For Palestinians whose concept of education remains an integral part of both intellectual development and anti-colonial struggle, the news that 15 new schools are set to open in Gaza next year is most welcome. According to Ma'an news agency, Gaza's deputy education minister Ziab Thabet has announced that the schools will open despite issues such as a shortage of building materials and the Palestinian Authority's refusal to employ teachers.
Nevertheless, the news juxtaposes education and implosion as experienced by Palestinians in Gaza. While the illegal blockade enforced by Israel upon the enclave has been a perpetual source of oppression, its Operation Protective Edge in 2014 intensified the existing incarceration by the deliberate targeting of schools and universities, thus disrupting academic progress under the perpetual pretext of "security" concerns.
We should recall UNESCO's January 2015 report, in which the absence of protection for educational institutions during the military offensive was noted. It also revealed that "student deaths" in Gaza amounted to 24.7 per cent of the total recorded civilian deaths. "Deaths", of course, doesn't convey the full picture; these students were killed by Israel.
Another observation was Israel's targeting of students specialising in education and business, two areas which are necessary in order to build a sustainable society. Indeed, UNESCO's report provided the missing link between the generalised concept of destruction — which formed a major part of reporting while the atrocities were being perpetrated — and the deliberate intention to destroy the only avenue that can, in the long term, enable Palestinians to construct and maintain a semblance of independence and normality.
At the start of the current academic year, the UN Office for the Coordination of Humanitarian Affairs in the occupied Palestinian territories (UNOCHA) released a brief statistical report which exposed the deliberate consequences shaped by Israel in 2014 and exacerbated by the PA which, for three consecutive years, has refused to allocate an operational budget for education in Gaza. "At least 20 new schools need to be built in Gaza each year to keep pace with population growth," said the UN, "but only 20 new schools have been built over the past eight years (all in 2013)." The combined impediments with regard to education, including power shortages and lack of income to satisfy basic needs, have led to a decline in students' academic performance. "Student performance in Gaza is falling behind that of the West Bank," says UNOCHA.

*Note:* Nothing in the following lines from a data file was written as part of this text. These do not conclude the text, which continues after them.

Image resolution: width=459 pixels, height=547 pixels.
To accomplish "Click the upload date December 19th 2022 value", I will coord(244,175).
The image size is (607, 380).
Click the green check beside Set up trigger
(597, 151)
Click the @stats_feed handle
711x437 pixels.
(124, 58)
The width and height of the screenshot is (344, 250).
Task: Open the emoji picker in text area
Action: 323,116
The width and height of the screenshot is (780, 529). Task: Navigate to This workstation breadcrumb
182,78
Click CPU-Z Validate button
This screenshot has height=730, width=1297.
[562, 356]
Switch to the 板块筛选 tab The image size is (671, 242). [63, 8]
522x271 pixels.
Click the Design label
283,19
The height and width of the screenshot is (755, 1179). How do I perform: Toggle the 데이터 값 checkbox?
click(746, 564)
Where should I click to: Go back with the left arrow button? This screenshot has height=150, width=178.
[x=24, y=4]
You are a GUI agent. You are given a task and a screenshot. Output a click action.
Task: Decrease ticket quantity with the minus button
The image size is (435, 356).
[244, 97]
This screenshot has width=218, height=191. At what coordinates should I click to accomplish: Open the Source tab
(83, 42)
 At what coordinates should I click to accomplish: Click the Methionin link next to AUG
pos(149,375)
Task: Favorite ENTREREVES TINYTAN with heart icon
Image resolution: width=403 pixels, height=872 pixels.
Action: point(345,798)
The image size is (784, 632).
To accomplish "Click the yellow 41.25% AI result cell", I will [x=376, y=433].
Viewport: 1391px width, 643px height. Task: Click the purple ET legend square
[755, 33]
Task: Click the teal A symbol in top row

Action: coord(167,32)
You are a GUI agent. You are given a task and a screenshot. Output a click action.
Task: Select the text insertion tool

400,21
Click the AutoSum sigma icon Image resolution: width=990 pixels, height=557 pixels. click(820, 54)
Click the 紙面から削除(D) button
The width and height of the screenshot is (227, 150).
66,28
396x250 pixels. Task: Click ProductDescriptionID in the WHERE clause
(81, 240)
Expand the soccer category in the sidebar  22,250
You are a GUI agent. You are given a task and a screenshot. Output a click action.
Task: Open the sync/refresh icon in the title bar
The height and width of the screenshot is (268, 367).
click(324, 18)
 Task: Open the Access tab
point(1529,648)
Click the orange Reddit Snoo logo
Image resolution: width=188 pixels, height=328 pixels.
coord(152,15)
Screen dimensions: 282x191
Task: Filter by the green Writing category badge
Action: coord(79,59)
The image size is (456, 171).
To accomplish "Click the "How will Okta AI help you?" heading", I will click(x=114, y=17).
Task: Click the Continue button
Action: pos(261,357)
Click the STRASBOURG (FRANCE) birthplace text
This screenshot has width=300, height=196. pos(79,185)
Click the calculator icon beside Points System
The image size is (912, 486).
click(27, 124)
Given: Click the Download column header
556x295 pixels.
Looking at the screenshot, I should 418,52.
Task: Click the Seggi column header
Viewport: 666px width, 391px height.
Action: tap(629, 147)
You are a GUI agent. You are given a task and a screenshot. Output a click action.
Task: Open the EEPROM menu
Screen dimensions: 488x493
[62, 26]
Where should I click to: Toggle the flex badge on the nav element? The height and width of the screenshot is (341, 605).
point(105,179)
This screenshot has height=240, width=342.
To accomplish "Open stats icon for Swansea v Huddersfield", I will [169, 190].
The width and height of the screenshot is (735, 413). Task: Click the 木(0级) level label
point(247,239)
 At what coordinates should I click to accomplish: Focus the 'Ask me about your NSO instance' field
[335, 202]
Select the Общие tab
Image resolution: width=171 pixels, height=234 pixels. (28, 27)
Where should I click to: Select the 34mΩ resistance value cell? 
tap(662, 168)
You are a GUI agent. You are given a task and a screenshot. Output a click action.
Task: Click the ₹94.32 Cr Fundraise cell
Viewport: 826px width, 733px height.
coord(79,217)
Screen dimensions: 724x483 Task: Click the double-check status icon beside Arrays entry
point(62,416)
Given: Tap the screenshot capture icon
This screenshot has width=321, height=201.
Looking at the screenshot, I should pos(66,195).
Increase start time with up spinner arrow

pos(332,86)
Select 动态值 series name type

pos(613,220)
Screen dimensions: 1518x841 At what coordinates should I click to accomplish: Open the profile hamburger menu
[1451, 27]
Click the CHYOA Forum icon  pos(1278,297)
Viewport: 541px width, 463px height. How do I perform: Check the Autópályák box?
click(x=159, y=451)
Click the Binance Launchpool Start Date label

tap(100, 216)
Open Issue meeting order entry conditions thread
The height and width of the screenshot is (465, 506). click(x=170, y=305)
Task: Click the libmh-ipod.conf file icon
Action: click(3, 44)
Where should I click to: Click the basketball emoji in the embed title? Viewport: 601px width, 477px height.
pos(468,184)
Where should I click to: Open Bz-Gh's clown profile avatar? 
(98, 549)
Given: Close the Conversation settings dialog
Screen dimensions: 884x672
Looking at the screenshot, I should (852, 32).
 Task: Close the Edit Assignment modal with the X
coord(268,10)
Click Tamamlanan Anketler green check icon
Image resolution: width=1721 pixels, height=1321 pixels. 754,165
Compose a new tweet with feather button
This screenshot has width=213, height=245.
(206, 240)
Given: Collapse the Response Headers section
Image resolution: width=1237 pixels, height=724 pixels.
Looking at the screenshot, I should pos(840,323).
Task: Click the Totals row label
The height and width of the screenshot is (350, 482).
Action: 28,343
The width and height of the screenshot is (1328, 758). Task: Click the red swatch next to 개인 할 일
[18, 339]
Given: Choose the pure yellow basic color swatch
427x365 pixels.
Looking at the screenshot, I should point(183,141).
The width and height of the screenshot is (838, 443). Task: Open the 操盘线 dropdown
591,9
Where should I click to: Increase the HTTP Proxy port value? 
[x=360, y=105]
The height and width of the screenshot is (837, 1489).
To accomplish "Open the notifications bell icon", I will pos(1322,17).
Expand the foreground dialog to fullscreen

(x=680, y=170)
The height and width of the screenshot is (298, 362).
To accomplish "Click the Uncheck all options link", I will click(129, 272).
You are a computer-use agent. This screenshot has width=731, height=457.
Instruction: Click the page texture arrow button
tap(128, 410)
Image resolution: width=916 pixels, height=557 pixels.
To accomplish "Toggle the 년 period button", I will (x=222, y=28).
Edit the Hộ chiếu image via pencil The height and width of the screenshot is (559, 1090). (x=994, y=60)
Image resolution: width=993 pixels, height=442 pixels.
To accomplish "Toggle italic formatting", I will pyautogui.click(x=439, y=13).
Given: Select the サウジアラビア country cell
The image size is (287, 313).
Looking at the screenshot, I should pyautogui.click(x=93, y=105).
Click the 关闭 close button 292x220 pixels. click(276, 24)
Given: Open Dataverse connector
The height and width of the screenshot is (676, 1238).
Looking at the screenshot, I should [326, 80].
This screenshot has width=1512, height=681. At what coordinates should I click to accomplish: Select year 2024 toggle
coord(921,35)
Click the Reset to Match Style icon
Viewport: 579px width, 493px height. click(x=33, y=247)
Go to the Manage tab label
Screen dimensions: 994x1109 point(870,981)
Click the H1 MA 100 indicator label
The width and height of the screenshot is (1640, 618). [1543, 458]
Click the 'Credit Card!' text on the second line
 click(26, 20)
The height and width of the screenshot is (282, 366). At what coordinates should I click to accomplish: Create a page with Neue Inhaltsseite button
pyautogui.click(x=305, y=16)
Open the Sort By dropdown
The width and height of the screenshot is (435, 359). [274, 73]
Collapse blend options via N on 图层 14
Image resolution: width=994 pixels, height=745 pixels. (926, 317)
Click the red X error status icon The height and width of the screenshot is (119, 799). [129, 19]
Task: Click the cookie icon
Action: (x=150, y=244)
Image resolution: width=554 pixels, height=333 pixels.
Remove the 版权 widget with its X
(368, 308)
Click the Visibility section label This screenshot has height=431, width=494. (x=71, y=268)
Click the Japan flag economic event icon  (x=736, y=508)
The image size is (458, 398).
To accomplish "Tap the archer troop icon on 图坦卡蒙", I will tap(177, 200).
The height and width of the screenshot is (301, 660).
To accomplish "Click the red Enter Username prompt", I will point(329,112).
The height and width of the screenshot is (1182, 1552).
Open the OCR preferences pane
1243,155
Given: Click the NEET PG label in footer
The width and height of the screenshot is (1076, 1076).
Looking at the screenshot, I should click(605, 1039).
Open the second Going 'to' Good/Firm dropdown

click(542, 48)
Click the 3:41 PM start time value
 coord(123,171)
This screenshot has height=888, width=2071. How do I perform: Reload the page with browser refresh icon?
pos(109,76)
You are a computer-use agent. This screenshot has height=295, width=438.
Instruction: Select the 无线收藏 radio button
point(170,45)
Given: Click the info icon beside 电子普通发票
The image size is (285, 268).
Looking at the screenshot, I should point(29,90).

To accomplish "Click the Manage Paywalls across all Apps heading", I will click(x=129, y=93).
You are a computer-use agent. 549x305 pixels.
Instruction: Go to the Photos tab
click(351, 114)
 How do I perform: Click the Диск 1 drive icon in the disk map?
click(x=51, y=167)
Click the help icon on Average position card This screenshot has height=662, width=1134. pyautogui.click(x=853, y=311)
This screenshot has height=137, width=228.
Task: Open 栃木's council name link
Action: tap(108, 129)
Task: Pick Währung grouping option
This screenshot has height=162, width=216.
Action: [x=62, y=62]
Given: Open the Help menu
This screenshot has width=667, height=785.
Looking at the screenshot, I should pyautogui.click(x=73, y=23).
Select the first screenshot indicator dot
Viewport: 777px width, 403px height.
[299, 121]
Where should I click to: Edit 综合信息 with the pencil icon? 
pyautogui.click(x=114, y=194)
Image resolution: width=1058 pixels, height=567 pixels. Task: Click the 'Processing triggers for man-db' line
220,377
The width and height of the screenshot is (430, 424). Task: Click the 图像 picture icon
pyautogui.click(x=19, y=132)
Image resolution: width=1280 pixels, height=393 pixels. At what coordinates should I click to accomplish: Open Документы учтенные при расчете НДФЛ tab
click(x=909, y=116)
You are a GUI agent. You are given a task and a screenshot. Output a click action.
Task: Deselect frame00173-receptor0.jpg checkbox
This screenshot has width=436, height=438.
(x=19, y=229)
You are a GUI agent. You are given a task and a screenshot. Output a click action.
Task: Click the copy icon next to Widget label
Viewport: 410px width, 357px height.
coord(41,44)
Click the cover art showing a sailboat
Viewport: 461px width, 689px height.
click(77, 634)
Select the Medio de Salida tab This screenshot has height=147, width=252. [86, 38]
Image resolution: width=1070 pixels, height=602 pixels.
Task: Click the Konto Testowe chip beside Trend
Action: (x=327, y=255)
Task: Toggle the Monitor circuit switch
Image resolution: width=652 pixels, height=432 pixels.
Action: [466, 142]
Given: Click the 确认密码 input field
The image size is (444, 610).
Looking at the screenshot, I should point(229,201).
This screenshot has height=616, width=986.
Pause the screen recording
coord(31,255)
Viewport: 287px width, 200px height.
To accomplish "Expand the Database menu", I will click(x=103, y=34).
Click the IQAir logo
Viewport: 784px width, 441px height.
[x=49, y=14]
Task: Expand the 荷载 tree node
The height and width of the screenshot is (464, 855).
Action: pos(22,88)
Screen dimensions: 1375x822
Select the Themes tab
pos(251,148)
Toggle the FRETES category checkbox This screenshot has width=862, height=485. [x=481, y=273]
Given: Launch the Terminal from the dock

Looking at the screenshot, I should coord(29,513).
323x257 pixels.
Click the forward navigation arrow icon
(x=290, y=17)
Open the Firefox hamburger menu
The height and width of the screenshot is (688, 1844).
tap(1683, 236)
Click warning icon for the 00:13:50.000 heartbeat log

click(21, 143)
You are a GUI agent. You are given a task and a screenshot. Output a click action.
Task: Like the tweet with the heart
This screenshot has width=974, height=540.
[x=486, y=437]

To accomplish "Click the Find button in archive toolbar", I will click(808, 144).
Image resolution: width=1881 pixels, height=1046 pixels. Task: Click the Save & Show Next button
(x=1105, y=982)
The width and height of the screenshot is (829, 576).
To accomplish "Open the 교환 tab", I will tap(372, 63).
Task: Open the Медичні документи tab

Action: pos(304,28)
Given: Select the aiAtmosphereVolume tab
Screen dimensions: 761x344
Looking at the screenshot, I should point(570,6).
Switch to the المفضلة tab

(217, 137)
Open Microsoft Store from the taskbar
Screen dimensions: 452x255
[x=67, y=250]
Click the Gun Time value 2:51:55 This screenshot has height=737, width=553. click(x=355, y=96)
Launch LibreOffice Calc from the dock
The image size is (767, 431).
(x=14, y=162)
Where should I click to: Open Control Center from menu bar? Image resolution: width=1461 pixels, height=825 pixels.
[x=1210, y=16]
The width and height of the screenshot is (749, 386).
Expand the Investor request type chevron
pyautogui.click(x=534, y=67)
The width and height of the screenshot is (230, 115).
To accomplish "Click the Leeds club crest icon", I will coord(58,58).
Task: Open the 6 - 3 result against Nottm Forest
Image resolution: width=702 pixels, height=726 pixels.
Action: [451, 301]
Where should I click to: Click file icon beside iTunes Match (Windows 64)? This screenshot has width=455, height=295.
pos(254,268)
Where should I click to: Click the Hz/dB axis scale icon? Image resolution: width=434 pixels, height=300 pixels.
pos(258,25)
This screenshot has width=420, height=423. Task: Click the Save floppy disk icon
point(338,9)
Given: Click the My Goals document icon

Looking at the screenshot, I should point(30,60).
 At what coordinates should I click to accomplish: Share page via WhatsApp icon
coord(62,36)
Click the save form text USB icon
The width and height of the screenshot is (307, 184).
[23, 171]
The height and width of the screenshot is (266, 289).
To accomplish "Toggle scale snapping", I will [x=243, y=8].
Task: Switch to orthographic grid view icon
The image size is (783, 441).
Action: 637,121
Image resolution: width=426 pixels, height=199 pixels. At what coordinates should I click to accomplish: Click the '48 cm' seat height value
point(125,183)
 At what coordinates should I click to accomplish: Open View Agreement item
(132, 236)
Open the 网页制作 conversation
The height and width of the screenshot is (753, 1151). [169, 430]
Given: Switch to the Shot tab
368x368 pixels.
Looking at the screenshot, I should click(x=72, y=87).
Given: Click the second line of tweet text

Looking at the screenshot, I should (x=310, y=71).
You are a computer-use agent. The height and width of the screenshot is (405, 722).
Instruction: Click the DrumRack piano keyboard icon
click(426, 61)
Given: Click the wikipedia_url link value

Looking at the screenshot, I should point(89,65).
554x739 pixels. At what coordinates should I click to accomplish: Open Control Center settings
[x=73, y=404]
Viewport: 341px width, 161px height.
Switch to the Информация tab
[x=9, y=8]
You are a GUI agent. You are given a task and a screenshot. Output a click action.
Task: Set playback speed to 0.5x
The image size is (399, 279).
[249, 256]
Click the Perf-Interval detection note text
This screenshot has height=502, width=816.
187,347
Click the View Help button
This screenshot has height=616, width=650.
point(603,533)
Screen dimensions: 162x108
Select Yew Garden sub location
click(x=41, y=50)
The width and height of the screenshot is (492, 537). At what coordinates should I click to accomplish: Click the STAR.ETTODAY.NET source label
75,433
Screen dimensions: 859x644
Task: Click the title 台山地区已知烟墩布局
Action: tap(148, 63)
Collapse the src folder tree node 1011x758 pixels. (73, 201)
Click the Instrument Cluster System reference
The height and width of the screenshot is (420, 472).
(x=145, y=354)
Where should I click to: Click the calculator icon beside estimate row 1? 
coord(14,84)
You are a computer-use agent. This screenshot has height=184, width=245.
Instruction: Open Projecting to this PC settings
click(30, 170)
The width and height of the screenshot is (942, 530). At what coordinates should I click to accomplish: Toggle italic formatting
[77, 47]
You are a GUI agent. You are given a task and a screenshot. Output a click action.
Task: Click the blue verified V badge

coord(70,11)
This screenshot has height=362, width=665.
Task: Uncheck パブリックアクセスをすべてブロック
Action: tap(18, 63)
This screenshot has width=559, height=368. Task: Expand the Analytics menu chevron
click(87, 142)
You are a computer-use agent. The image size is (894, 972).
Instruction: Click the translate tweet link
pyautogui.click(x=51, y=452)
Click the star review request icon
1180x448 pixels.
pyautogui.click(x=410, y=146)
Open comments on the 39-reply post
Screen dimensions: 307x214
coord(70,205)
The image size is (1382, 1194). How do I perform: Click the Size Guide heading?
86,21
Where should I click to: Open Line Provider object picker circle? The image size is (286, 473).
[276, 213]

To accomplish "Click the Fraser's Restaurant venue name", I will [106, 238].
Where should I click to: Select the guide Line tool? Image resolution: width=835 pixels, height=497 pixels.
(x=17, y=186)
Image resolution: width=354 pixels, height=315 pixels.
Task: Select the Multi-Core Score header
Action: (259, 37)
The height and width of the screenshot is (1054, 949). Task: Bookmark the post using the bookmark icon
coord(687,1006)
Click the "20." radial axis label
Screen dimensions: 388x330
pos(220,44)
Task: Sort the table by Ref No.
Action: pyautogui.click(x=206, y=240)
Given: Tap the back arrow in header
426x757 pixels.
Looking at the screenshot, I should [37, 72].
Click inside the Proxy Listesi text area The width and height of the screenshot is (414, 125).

It is evident that both Israel and the PA have targeted Palestinian competence in a manner which may prove to be irrevocable, when considering the methodical and premeditated restrictions imposed upon Palestinians in Gaza. The decline in academic standards, however, should not be interpreted as an acquired Palestinian characteristic but the reflection of a scheme targeting several aspects of life and resistance in the enclave. Individually, violating the right to education has stalled ambitions and personal development. From the collective aspect, the destruction of Gaza's education system is a direct targeting of the people's resistance through education, as well as a practical obstacle for Hamas, given that the movement has always insisted upon education as a priority, as well as a prelude to, and necessary component of, anti-colonial resistance.